Poi lancia una serie di spunti programmatici anche in vista delle prossime amministrative. “Siamo la provincia piu’ artigiana delle Marche: la sfida futura è quella di favorire processi di aggregazione delle piccole imprese, sostenere l’innovazione, aumentare la competitività delle imprese e aggredire nuovi mercati – continua Gostoli – Le Unioni dei Comuni possono essere un motore di sviluppo per la crescita: fare rete tra istituzioni e mondo produttivo per rinnovare i distretti produttivi, insieme all’Università che deve diventare una “spin off” per il territorio. Fare squadra tra Comuni per migliorare la qualità dei servizi, ridurre la burocrazia e le tasse per le piccole medie imprese e i commercianti dei centri storici che sono i nostri centri commerciali naturali”.
“Ripensare le gare di appalto, renderle ancora piu’ trasparenti, superando la logica del massimo ribasso e favorire le imprese del territorio. Investire sulle star-up e progetti di coworking – continua Gostoli – Ma soprattutto una maggiore attenzione ai Fondi Comunitari 2014-2020: c’è bisogno di mettere in campo una grande progettualità capace di intercettare le risorse. Noi abbiamo una generazione in campo alle prossime amministrative capace di guardare alle opportunità dell’Europa. Dobbiamo inoltre investire nella bellezza: cultura, turismo e agricoltura. L’identità di qualità di un territorio è motore di sviluppo. Le donne e gli uomini del Pd che amministreranno i Comuni e le Città sosterranno il Made in Italy”.

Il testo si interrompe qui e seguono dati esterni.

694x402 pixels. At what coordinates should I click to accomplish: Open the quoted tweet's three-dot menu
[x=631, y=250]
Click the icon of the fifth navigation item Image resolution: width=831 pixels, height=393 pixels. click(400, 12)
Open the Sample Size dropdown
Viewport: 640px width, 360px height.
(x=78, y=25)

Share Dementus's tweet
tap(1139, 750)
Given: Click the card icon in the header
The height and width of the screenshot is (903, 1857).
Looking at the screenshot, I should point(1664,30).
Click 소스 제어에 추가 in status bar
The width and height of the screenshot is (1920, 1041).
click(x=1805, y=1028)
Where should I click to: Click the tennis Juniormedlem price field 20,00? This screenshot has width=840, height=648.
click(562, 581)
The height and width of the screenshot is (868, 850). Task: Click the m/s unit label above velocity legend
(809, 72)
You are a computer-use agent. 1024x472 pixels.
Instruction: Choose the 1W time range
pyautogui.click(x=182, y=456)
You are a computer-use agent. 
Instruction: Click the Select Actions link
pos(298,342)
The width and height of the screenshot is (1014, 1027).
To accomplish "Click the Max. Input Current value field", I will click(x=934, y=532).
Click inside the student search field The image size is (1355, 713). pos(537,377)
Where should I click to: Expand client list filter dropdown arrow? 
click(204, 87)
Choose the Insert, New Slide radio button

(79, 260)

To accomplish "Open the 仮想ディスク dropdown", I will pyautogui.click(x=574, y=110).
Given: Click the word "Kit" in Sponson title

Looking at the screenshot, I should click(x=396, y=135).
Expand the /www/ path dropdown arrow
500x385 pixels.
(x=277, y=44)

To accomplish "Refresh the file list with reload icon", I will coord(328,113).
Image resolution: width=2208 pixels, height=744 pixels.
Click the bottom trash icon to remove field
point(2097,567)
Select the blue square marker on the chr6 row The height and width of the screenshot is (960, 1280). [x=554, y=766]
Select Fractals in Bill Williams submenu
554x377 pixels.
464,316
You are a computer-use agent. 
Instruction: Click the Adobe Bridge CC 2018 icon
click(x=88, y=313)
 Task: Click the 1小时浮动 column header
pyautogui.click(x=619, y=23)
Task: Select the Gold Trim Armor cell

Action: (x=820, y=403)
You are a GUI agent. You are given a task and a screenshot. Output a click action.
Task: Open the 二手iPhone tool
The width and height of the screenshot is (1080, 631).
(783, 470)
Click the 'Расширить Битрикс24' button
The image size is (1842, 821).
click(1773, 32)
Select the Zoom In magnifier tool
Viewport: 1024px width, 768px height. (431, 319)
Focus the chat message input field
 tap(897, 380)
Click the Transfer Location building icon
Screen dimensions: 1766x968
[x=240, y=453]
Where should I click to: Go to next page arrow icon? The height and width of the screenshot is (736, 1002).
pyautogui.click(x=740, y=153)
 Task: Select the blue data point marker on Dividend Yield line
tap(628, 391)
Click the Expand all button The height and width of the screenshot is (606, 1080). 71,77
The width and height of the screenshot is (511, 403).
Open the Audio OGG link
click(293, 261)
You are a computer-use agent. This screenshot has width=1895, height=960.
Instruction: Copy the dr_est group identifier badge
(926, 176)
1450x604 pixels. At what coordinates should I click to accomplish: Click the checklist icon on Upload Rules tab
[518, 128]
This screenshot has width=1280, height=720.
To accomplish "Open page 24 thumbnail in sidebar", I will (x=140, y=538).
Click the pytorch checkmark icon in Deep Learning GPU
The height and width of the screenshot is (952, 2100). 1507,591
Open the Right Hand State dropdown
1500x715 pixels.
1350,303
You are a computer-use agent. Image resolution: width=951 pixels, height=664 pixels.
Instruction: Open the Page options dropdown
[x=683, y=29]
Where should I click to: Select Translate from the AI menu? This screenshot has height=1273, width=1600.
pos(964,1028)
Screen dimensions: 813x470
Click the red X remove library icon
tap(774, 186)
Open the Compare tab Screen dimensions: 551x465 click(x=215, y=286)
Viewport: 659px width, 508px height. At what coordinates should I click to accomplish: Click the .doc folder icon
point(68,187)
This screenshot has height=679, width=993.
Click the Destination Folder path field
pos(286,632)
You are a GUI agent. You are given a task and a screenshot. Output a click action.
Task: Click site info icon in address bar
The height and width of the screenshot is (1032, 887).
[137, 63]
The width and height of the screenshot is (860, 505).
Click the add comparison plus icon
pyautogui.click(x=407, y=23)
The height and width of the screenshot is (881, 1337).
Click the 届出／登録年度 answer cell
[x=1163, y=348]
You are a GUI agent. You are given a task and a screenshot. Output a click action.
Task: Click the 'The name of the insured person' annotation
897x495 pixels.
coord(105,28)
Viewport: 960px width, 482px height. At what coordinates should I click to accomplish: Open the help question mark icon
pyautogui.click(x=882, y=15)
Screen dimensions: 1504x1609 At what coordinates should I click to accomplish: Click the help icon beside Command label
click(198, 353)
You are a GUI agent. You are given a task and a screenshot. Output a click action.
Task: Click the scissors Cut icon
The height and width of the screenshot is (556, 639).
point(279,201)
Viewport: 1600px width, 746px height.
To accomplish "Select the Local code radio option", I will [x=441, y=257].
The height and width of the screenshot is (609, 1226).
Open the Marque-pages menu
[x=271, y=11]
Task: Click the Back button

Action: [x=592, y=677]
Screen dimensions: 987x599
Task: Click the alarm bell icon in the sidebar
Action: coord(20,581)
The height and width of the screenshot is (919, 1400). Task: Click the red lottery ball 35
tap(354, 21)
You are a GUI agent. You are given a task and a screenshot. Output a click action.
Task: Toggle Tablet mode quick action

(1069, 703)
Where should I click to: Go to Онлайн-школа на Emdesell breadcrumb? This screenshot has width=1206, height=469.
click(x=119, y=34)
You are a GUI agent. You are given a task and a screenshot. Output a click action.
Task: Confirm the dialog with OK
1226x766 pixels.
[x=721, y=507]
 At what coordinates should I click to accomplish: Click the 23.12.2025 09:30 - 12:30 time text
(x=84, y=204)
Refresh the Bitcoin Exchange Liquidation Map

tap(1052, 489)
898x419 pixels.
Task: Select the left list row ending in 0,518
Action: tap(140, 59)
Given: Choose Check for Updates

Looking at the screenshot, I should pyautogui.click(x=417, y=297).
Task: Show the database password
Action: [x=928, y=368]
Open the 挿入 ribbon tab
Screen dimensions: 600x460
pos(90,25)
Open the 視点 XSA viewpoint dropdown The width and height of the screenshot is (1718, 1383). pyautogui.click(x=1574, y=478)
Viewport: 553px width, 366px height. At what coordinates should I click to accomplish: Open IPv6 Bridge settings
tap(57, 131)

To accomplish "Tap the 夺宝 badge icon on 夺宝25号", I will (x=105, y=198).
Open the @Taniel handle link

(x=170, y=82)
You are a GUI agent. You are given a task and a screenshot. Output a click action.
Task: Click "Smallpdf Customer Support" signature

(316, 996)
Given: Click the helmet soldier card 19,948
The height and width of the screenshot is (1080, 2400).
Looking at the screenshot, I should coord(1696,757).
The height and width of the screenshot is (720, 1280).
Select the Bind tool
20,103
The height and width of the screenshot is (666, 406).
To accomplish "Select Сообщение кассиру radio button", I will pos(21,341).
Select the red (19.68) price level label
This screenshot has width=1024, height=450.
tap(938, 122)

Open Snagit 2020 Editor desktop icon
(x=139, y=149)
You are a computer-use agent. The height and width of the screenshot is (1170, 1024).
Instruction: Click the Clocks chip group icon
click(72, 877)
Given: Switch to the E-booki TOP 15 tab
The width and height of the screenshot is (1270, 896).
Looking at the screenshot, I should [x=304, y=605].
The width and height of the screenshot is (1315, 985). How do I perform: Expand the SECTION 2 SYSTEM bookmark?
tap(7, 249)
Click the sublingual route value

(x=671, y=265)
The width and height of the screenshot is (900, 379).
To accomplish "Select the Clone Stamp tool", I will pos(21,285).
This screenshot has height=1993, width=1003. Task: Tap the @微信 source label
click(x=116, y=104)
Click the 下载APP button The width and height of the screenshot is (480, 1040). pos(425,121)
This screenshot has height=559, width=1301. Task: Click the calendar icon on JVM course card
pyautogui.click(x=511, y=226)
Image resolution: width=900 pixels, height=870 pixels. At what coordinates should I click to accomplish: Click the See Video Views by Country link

E infine il tema dell’urbanistica: “Negli anni passati il territorio è stato considerato un bene sempre disponibile e illimitato – conclude Gostoli – C’è bisogno di un cambio di mentalità: immaginare che un sindaco non venga giudicato per quanto a costruito, ma per il territorio che è riuscito a recuperare. Uno sviluppo davvero sostenibile con l’ambiente: incentivare il costruire sul costruito, riqualificare le aree industriali colpite dalla crisi, la valorizzazione dei centri storici, la ristrutturazione energetica degli edifici e indirizzare nuove costruzioni con la bioedilizia”.